Ella frunció los ojos. Lo reconocía. Era el tipo que hacía tiempo había quemado cuando estaba huyendo de ella por medio del teleporte. Rience.

– Vamos a arreglar cuentas -le prometió-. Vamos a arreglar cuentas por todo, puta. Te voy a enseñar lo que es el dolor. Con estas manos y estos dedos te voy a enseñar el dolor.

Ella se tensó, apretó y extendió la mano, lista para lanzar un hechizo. E inmediatamente se hizo un ovillo, ahogándose, gimiendo y temblando. Rience se carcajeó.
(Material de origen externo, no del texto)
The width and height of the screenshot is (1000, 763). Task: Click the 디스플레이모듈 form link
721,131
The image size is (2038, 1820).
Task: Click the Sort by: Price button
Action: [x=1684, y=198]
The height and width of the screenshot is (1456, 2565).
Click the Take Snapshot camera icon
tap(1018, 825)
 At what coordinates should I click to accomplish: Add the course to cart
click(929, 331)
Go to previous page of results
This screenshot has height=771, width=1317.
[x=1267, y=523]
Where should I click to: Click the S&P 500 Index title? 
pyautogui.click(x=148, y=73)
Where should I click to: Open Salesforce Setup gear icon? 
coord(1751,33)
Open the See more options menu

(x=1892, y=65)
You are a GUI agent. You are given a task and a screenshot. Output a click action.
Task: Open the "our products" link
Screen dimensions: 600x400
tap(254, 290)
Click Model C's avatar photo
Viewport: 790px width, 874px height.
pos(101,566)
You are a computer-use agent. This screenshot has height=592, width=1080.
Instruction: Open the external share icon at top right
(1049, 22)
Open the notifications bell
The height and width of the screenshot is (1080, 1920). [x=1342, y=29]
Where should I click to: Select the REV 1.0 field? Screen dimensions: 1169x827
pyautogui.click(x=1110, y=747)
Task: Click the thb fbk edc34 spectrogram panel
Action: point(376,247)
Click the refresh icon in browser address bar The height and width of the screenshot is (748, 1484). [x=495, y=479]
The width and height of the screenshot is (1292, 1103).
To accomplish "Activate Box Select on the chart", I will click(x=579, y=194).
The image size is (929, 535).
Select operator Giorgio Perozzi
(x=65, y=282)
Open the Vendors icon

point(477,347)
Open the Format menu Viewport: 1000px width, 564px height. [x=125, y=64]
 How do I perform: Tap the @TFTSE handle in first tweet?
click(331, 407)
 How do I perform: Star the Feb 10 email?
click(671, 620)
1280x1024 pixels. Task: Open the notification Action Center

– No sale nada, ¿eh? -escuchó Yennefer-. ¡No tienes ni una miga de Fuerza! ¡No te puedes medir con los hechizos de Vilgefortz! Te ha sacado hasta la última gota, como se saca el suero del queso con un cincho. Ni siquiera eres capaz de…

No terminó. Yennefer extrajo un estilete de una vaina que llevaba atada a la parte interior del muslo, se alzó como un gato y acuchilló a ciegas. No acertó, la hoja sólo rozó el objetivo, rasgó el material de los pantalones. Rience retrocedió de un salto y se dio la vuelta.

De inmediato cayó sobre ella una lluvia de golpes y patadas. Aulló cuando una pesada bota cayó sobre su brazo, quitándole el puñal de su mano estrujada. Otra bota la pateó en el bajo vientre. La hechicera se dobló con un estertor. La levantaron del suelo, le pusieron las manos a la espalda. Vio un puño que volaba en su dirección, el mundo de pronto brilló con deslumbrantes colores, el rostro explotó en dolor. La ola de dolor se extendió hacia abajo, hacia el vientre y el perineo, transformó las rodillas en una fofa gelatina. Se quedó colgada de los brazos que la sujetaban. Alguien la agarró por los cabellos y tiró, haciéndole alzar la cabeza. La golpearon otra vez, en la cuenca del ojo, otra vez desapareció todo y se difuminó en un brillo cegador.